### WHAT THE TASK REQUIRES
Would you give back exactly the lines from the line with "Where should I" through the end of the entries below, both included, but none of the pictures?

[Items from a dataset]
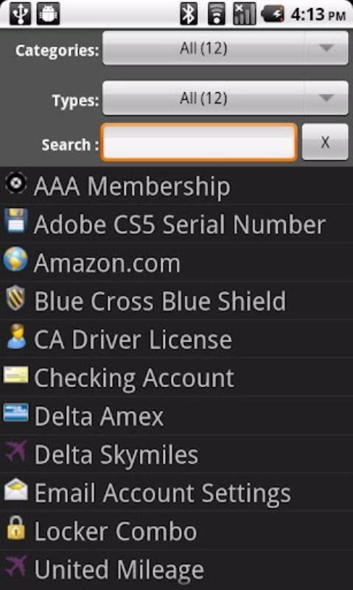The width and height of the screenshot is (353, 590).
Task: Focus the Search text field
Action: [199, 142]

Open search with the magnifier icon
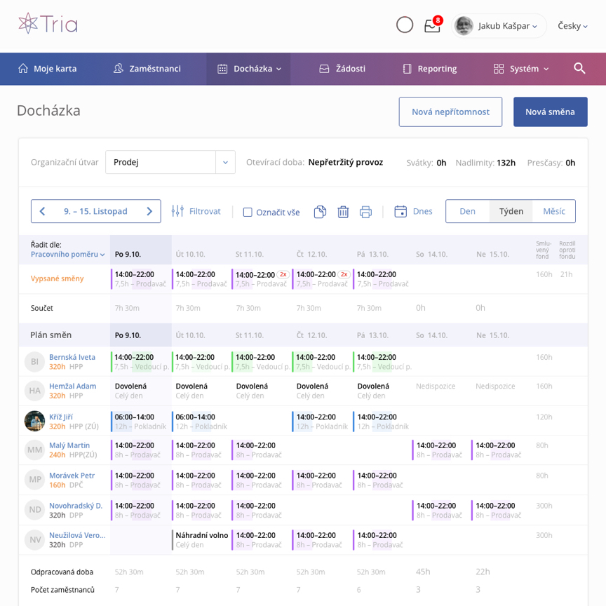(579, 69)
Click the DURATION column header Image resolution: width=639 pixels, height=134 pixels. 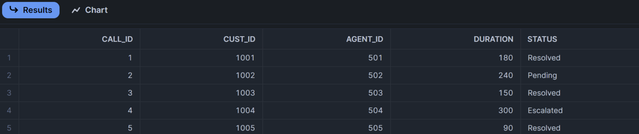click(493, 39)
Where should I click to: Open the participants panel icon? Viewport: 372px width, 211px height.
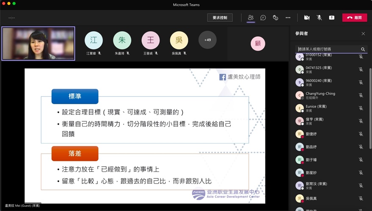(x=251, y=18)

### FINAL ANSWER
Where should I click to: Open the participants panel icon? Viewport: 372px width, 211px height.
(x=251, y=18)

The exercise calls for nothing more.